Draft implementation guide authored with input from technology and lab vendors; created in conjunction with four independent software implementations.

Contributing¶

To propose changes, please use GitHub Issues or create a Pull Request.

Overview Video (November 2020)¶

Introduction -- Health Cards¶

This implementation guide provides a framework for 'Health Cards', with a short term goal to enable a consumer to receive COVID-19 Immunization or lab results and present these results to another party in a verifiable manner. Key use cases include conveying point-in-time infection status for return-to-workplace and travel. This approach should also support documentation of immunization status and other health details.

Because we must ensure end-user privacy and because Health Cards must work across organizational and jurisdictional boundaries, we are building on international open standards and decentralized infrastructure.

Conceptual Model¶

Issuer (e.g., a lab) generates verifiable credentials
Holder stores credentials and presents them at will
Verifier receives credentials from holder and ensures they are properly signed

Design Goals¶

Support end-to-end workflow where users receive and present relevant healthcare data
Enable workflow with open standards
Support strong cryptographic signatures
Support binding credentials to keys stored on a user's device
Enable privacy preserving data presentations for specific use cases

Start Small -- Think Big¶

We enable Health Cards by defining building blocks that can be used across healthcare. The core building block allows us to aggregate data into meaningful sets, signed by an issuer, and stored/presented by a consumer as needed. The broader set of use cases might eventually include:

Managing an immunization record that can be shared with schools or employers, or for travel
Sharing verifiable health history data with clinical research studies
Sharing voluntary data with public health agencies
Sharing questionnaire responses with healthcare providers

Despite this broad scope, our short-term definition of success requires that we:

Represent 'Health Cards' in a 'Health Wallet', focusing on COVID-19 status
Ensure that each role (issuer, holder, app) can be implemented by any organization following open standards, provided they sign on to the relevant trust framework
Align with a longer term vision for standards-based decentralized identity, where each role (issuer, holder, app)

User Experience¶

Install a 'Health Wallet' app
Connect the Health Wallet to a lab account
Save a COVID-19 results card from the lab to the Health Wallet
When a user wants to share COVID-19 results with a verifier: a) Open Health Wallet b) Scan a QR code displayed by verifier c) Agree when prompted with 'Share COVID-19 results with {Verifier Name}?'

Demo¶

Sometimes it's easiest to learn by seeing. For an end-to-end demonstration including Mobile Wallet, Lab API, and Verifier, see c19.cards (source code on GitHub -- and if you want to learn how to test your own components against the demo site, see README.md).
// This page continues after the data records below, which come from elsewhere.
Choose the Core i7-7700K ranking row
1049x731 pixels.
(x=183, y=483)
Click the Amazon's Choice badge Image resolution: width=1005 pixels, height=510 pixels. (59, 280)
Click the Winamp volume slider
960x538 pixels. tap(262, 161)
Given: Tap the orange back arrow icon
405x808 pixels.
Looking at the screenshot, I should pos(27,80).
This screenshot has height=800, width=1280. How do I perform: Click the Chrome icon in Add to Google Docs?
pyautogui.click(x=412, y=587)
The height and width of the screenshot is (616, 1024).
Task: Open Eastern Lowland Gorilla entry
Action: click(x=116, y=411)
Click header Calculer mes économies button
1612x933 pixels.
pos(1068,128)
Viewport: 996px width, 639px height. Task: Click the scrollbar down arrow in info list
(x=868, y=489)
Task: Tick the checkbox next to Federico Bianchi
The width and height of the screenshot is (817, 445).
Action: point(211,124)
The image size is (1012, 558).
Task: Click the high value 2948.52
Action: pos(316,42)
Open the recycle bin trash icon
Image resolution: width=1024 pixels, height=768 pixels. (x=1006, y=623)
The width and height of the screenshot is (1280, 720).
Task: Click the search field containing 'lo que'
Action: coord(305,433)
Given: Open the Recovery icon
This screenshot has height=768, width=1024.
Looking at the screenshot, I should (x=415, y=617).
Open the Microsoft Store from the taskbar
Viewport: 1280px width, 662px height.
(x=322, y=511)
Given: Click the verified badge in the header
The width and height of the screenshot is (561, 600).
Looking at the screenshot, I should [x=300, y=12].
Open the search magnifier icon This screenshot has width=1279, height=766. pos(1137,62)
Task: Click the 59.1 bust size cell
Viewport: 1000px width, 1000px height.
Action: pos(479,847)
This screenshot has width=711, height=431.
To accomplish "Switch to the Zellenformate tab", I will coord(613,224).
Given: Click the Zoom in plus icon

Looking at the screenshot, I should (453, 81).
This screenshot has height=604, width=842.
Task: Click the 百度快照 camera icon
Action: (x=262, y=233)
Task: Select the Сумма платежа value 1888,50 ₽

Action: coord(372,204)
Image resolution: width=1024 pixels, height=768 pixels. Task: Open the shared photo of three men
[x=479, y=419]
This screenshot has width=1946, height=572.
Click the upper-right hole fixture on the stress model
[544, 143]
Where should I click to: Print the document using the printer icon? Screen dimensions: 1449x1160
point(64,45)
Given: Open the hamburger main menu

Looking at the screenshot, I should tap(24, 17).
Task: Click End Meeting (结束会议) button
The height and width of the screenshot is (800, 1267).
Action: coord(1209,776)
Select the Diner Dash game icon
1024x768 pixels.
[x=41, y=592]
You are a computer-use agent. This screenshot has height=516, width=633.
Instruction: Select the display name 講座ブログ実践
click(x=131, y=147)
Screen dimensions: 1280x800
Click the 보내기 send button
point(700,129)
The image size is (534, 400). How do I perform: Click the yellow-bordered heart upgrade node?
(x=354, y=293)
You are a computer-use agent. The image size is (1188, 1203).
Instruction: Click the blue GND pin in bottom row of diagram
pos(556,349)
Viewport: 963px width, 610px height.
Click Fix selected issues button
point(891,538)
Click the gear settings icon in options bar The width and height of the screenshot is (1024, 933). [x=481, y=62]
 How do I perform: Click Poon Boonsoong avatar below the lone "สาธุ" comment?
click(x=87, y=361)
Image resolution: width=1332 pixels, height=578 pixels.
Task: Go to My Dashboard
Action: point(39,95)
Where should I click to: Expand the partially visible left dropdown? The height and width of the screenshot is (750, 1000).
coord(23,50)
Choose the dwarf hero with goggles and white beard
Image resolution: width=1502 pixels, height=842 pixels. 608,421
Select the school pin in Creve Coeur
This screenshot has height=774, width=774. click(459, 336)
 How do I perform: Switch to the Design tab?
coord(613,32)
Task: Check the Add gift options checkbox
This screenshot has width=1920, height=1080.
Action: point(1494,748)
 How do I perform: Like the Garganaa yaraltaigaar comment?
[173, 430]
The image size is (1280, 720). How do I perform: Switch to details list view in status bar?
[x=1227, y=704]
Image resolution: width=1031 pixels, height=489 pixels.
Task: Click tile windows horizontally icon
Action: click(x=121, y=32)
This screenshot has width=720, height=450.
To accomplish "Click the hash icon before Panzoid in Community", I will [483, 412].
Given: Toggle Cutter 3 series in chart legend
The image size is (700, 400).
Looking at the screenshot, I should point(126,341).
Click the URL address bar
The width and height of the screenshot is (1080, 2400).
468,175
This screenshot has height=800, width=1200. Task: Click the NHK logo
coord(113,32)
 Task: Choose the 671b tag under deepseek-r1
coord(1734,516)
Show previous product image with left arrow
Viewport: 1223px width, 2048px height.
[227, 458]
Demo Mobile Wallet: Home Screen

Demo Mobile Wallet Approval Screen

Design Considerations¶

This section outlines higher-level design considerations. See 'Protocol Details' below for technical details.

Data Flow¶

Each step in the flow must have well-defined inputs and outputs. For each step we define at least one required data transfer method to establish a basis for interoperability.

Connecting Health Wallet to Lab

Required method: OpenID Connect (OIDC) redirect + form_post flow
Optional entry point: FHIR $HealthWallet.connect operation to begin the OIDC redirect

Getting credentials into Health Wallet

Required method: File download
Optional method: FHIR API Access

Presenting credentials to Verifier

Required method: OpenID Connect (OIDC) redirect + form_post flow (assumes devices are online)
Optional method: Direct device-to-device connections (e.g. Bluetooth, NFC -- out of scope in the short term)

Trust¶

Which issuers can participate, which test results should be considered, and how do verifiers learn this information?

At a pilot project level:

Which Issuers can participate?

We'll work with a willing set of issuers and define expectations/requirements
Verifiers will learn the list of participating issuers out of band; each issuer will be associated with a public URL
Verifiers will discover public keys associated with an issuer via .well-known DID URLs
For transparency, we'll publish a list of participating organizations in a public directory

Which lab tests should be considered in decision-making?

We'll create or identify FHIR profiles for each lab test that define required fields, vocabularies, etc.
Verifiers will learn out of band about which lab tests should be considered in decision-making; this set is expected to evolve over time as new tests are developed and as our scientific understanding evolves

In a post-pilot deployment: a network of participants would define and agree to a formal Trust Framework. This is still TBD.

Privacy¶

It is an explicit design goal to let the holder only disclose a minimum amount of information to a verifier. The information required to be disclosed is use-case dependent, and -- particularly in a healthcare setting -- it can be difficult for lay people to judge which data elements are necessary to be shared.

To start, the granularity of information disclosure will be at the level of an entire credential (i.e., a user can select 'which cards' to share from a Health Wallet, and each card is shared wholesale). The credentials are designed to only include the minimum information necessary for a given use case.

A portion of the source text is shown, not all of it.